EXERCISE: Copy every record below exactly as written, but leave out the pictures.

Saved data entries:
((

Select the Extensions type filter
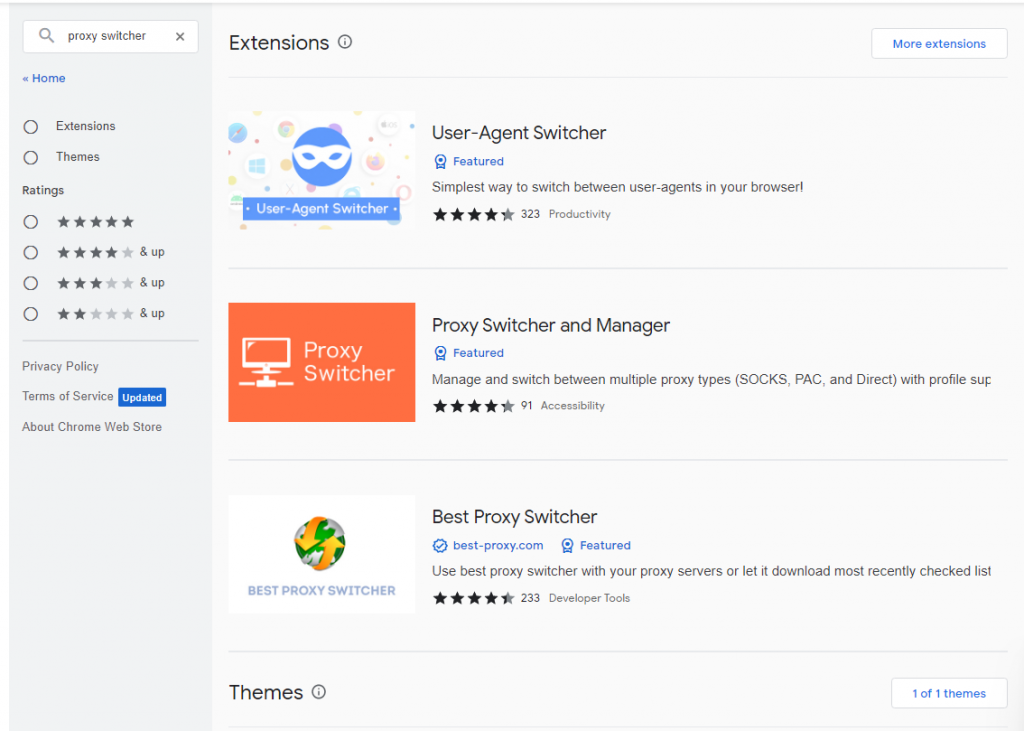coord(30,126)
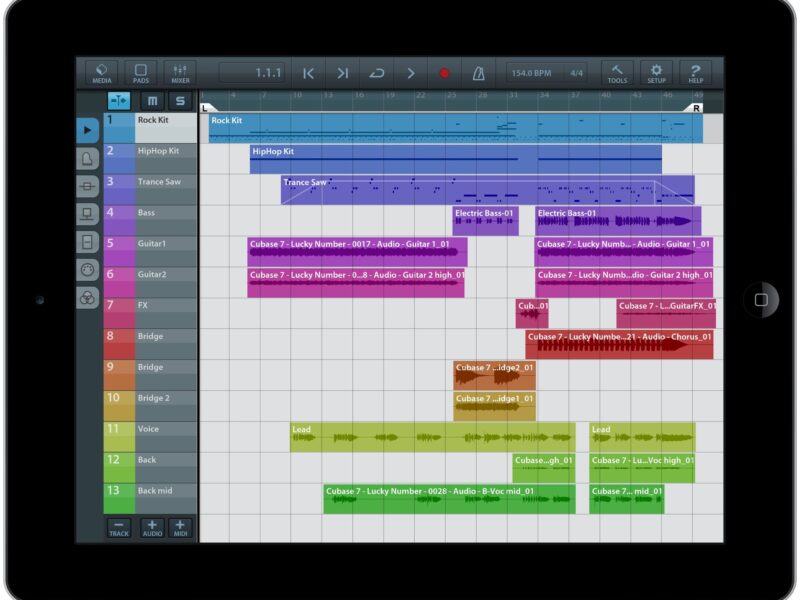Open the tempo setting 154.0 BPM
The image size is (800, 600).
[532, 73]
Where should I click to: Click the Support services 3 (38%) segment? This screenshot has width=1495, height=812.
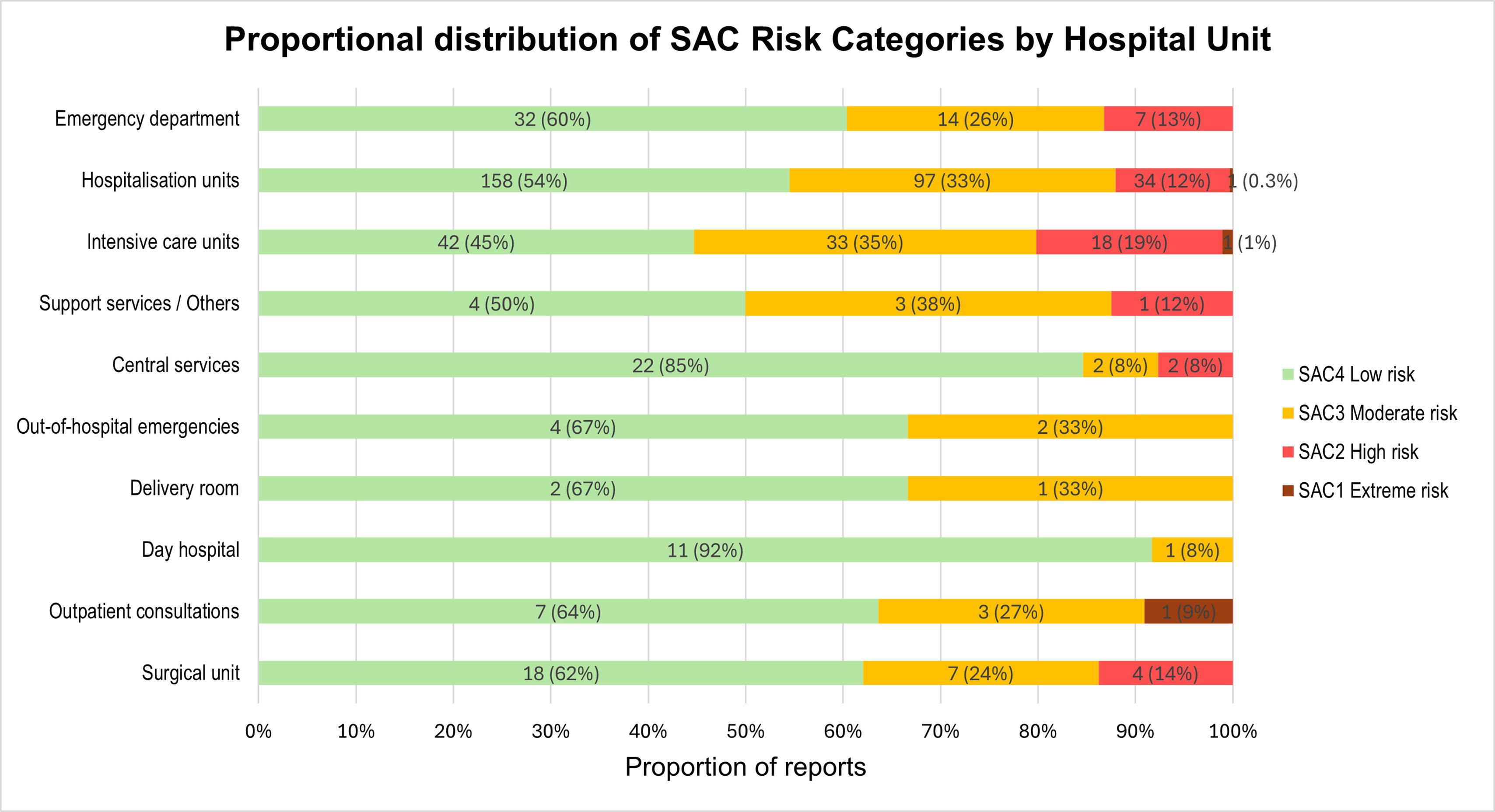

))

SOLUTION BELOW:
Select the Extensions type filter
coord(30,126)
Open the tempo setting 154.0 BPM
The image size is (800, 600).
[532, 73]
Where should I click to: Click the Support services 3 (38%) segment? This screenshot has width=1495, height=812.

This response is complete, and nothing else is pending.